Baylor University's Human Resources department (2024) cites research showing that walking meetings correlate with higher job satisfaction, workers who use walking meetings report enjoying their work more.
White-collar workers typically sit for most of their working day, putting them at elevated risk for cardiovascular disease and type 2 diabetes. The American Heart Association's 2016 report identified sedentary behavior as a significant contributor to cardiovascular disease, diabetes, and above-average mortality rates.
A 30-minute walking meeting every day contributes meaningfully toward the U.S. Department of Health and Human Services' recommendation of 150 minutes of moderate-intensity aerobic activity per week. A 2024 randomized controlled trial found that walking was more effective than office yoga at reducing musculoskeletal complaints.
The University of Miami Miller School of Medicine study (2021), published in the Journal of Occupational and Environmental Medicine, found that moderate occupational physical activity correlated with decreased work time missed due to health reasons and decreased impairment while working. The study found that walking meetings affect worker mood and productivity while measurably increasing physical activity levels.
Walking side-by-side reduces the power dynamics inherent in face-to-face boardroom settings. Eye contact is intermittent rather than sustained, which research suggests makes difficult conversations easier. Managers and direct reports often report more candid feedback exchanges during walking meetings than in formal office settings.
Walking meetings break down when participants need to reference documents, share screens, or work through complex visual data.

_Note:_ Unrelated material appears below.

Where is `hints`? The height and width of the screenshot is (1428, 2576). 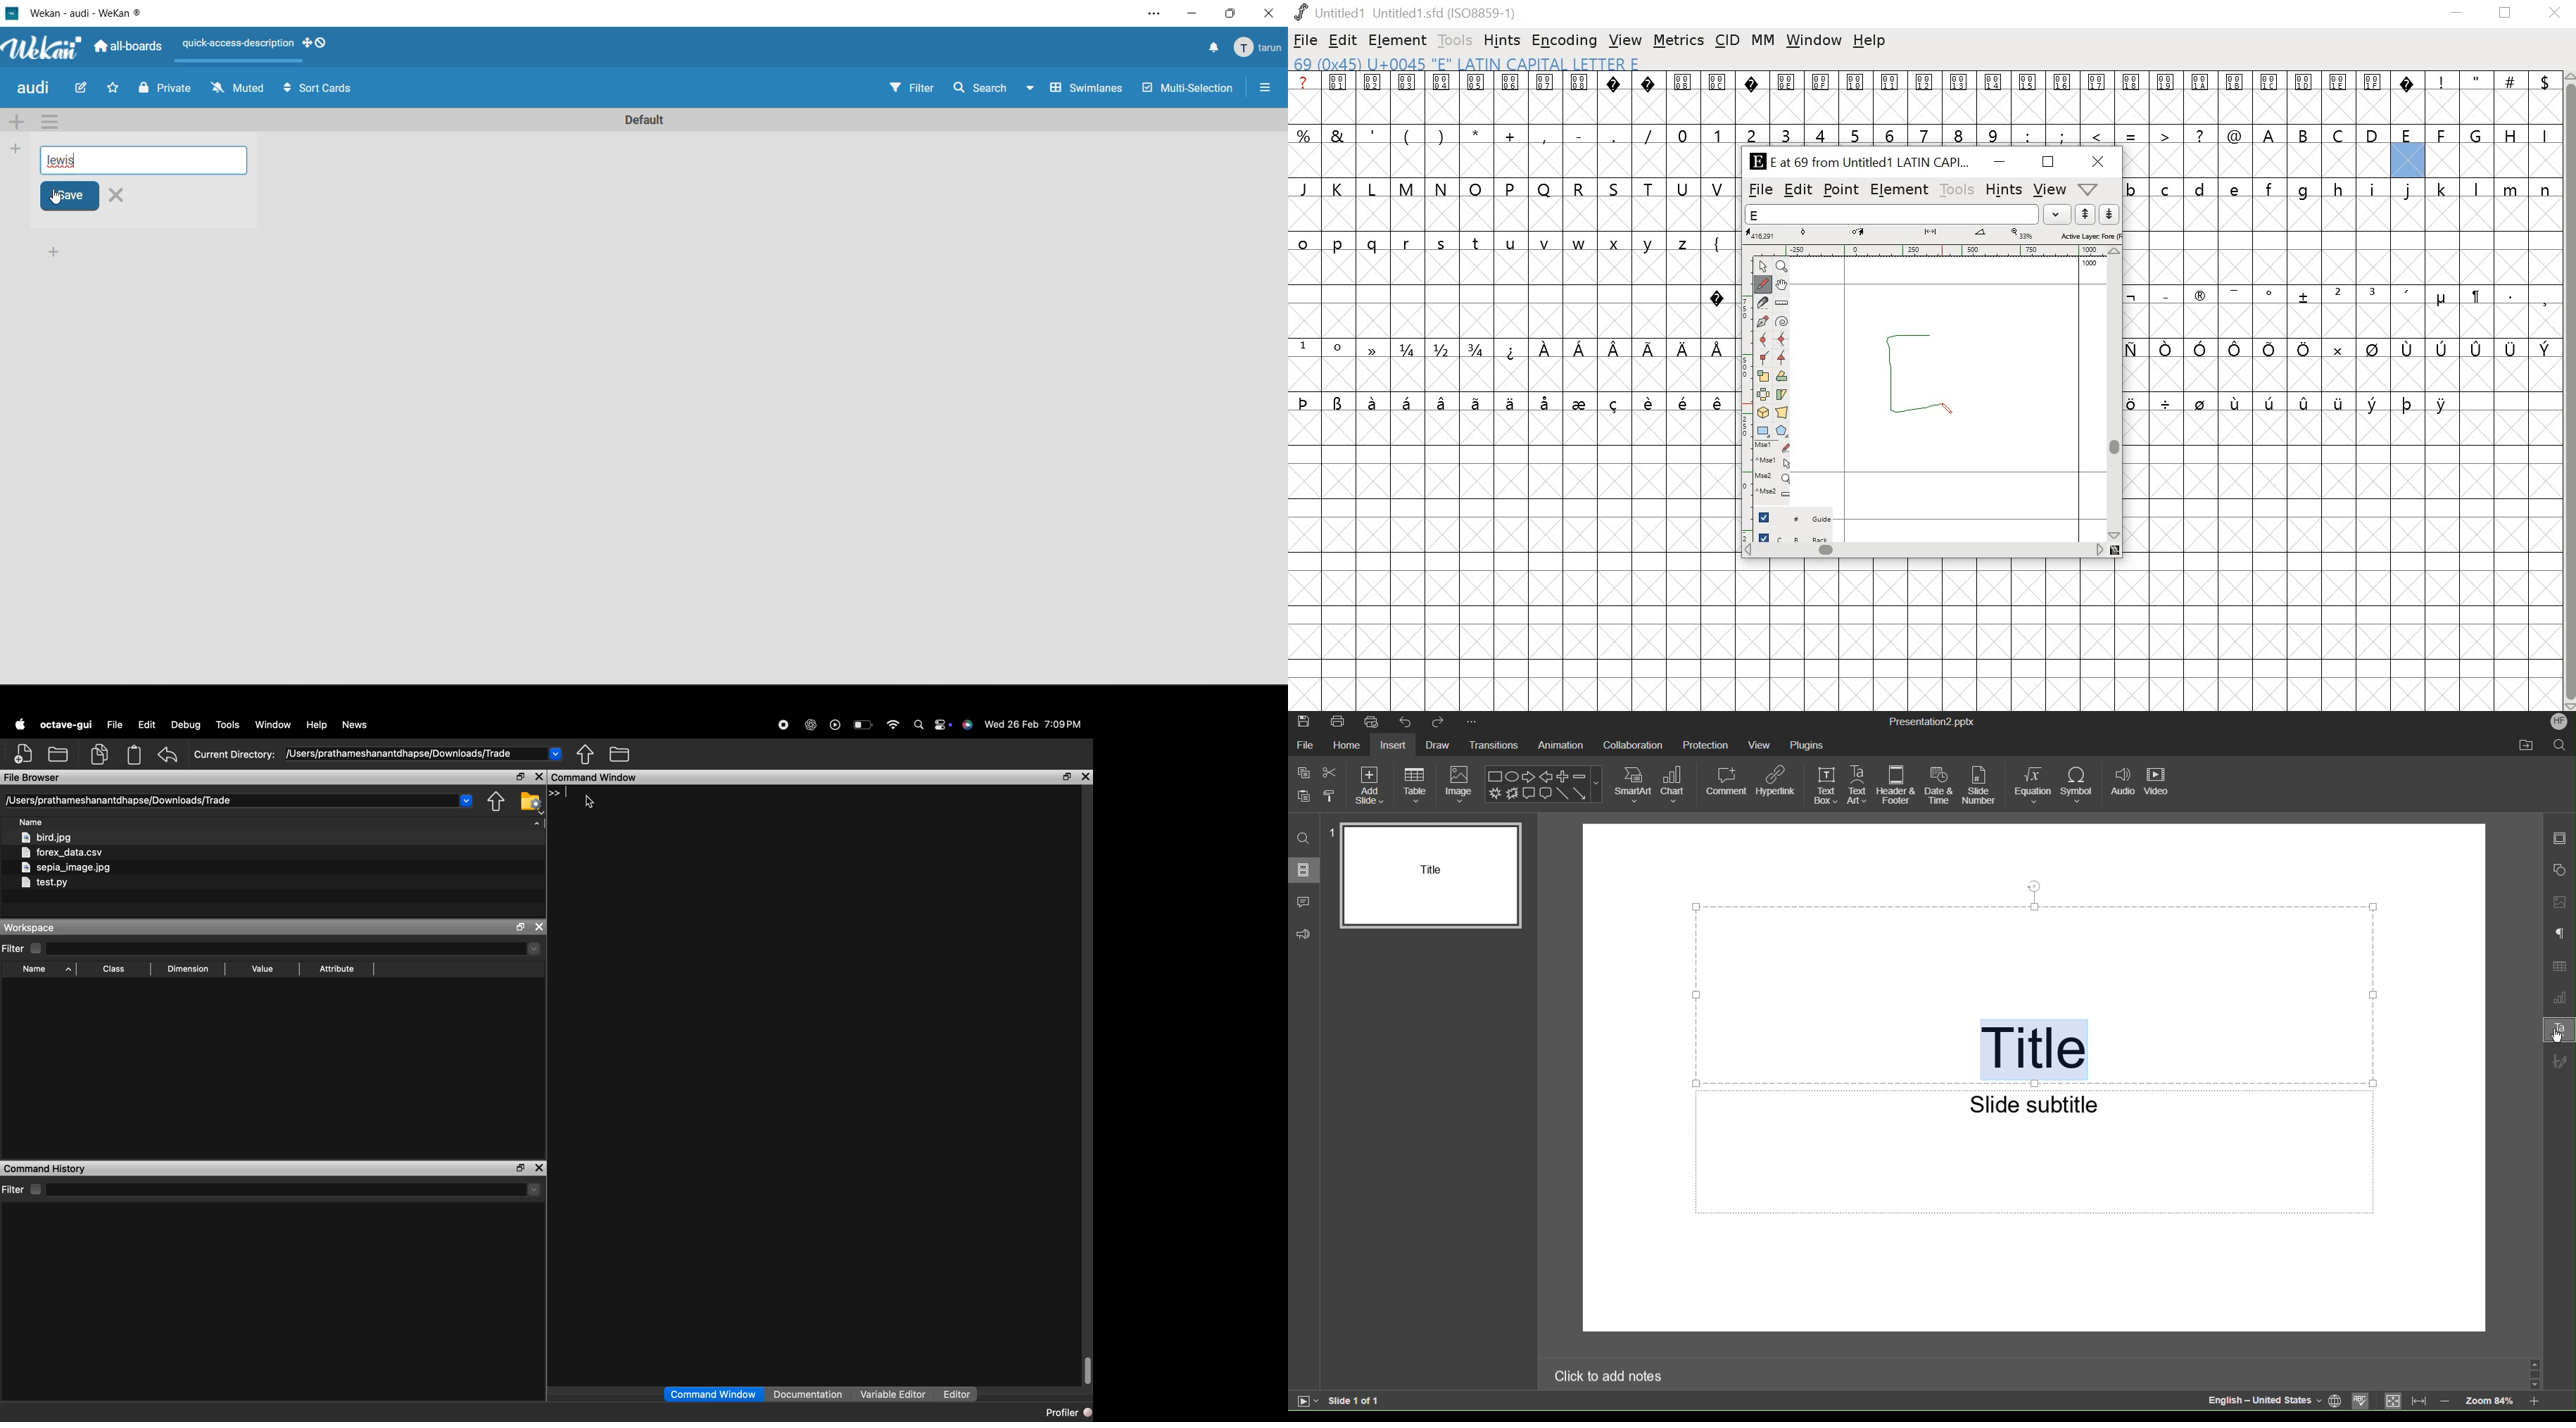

Any meeting that requires more than two or three people to track the same information simultaneously is better handled sitting down.
Not all participants can walk, and not all disabilities are visible. Before assuming a walking meeting format, check in with all participants — including about weather, terrain, and physical comfort. Using the term "strolling meeting" and explicitly offering alternatives signals that the format is a preference, not a mandate.

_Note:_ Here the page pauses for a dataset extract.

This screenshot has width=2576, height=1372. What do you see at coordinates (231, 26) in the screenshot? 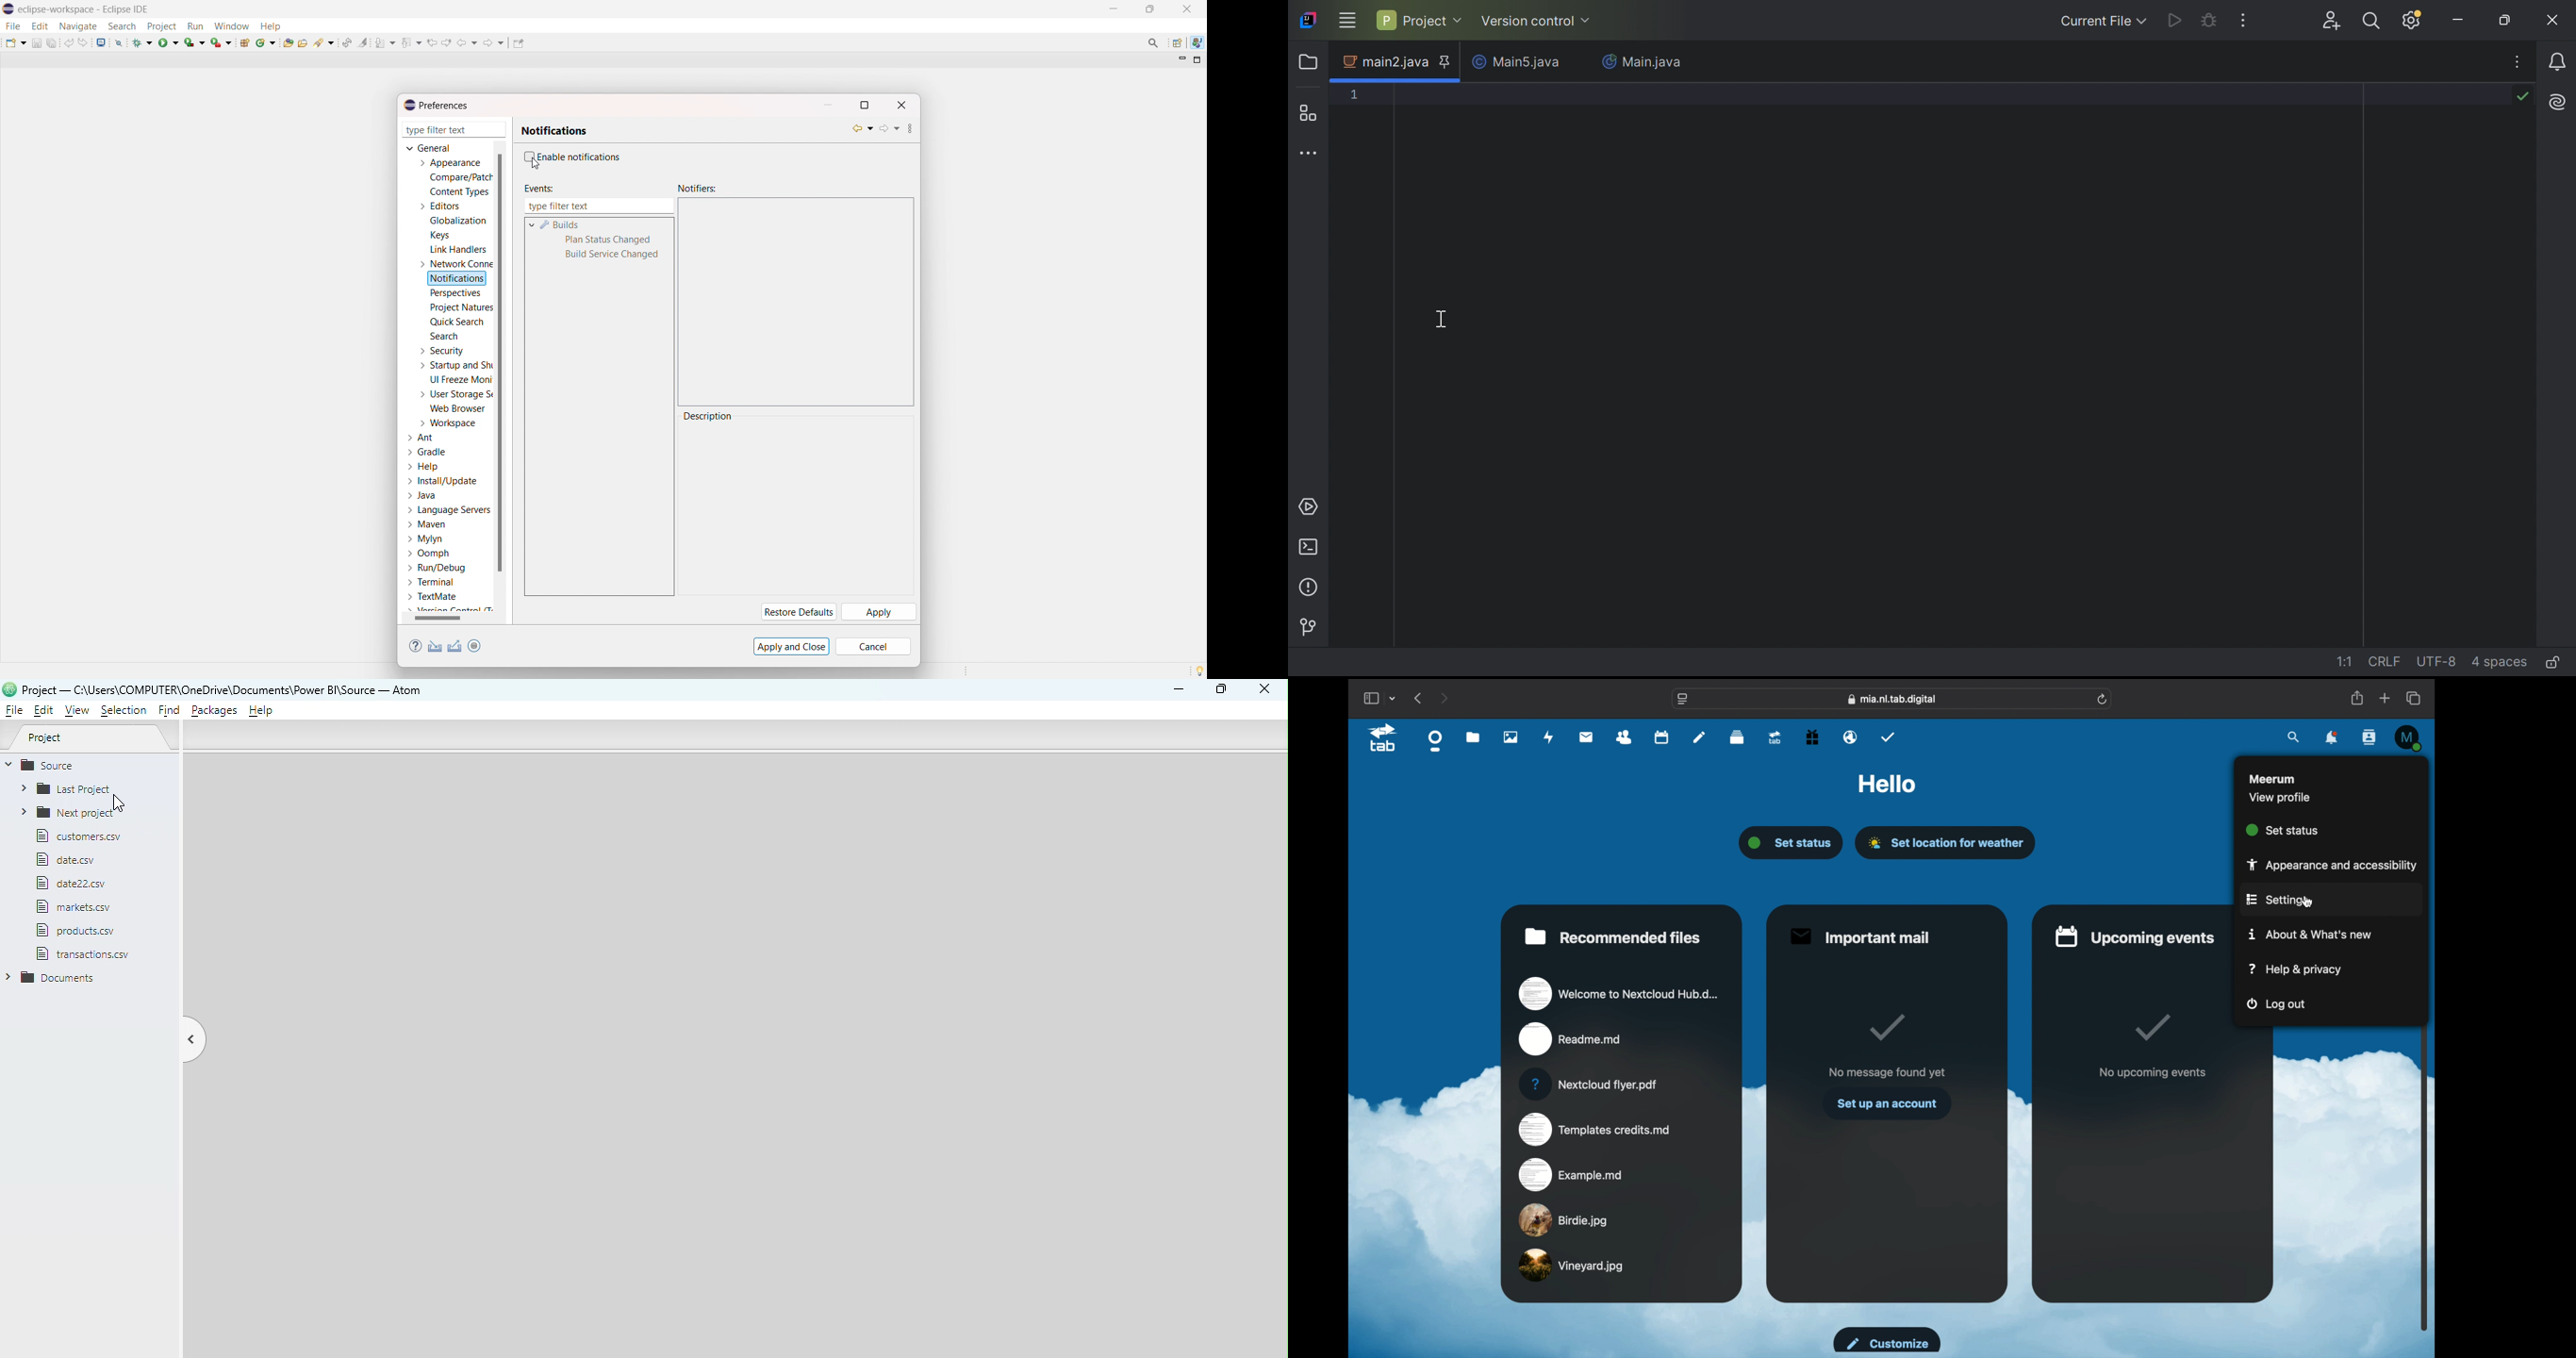
I see `window` at bounding box center [231, 26].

Walking creates a natural barrier to real-time note-taking. This is usually a feature — fewer distractions, more presence — but it means you need a post-meeting documentation habit. Designate a note-taker in advance, or plan to immediately record a short voice memo of key decisions when the walk ends.
Outdoor walking meetings depend on weather. Rain, extreme heat, or poor air quality can make them impractical. Having an indoor fallback route, around a building floor, a long corridor, removes the dependency on conditions.
Remote work has made walking meetings easier, not harder. Phone-based virtual walking meetings, where both participants walk independently while on a call, deliver many of the same creative and mood benefits as in-person walks. As hybrid work becomes the norm, virtual walking meetings are likely to grow as a standard format for 1:1 calls.
Organizations with formal wellness programs are increasingly logging walking meetings as part of tracked physical activity. Wearables and step-tracking platforms make it straightforward to connect meeting behavior with health outcomes, a useful lever for companies trying to build sustainable movement habits for desk-based workers.
A walking meeting is one of the simplest productivity interventions available, no new software, no budget, no setup time. The research backing it spans cognitive science, occupational health, and workplace psychology, and it points consistently in the same direction: movement improves thinking, mood, and connection.
Start with one. Replace your next 1:1 with a 30-minute walk, follow up with a brief written summary, and see what you notice about the quality of the conversation. The evidence suggests you'll find more than you expected.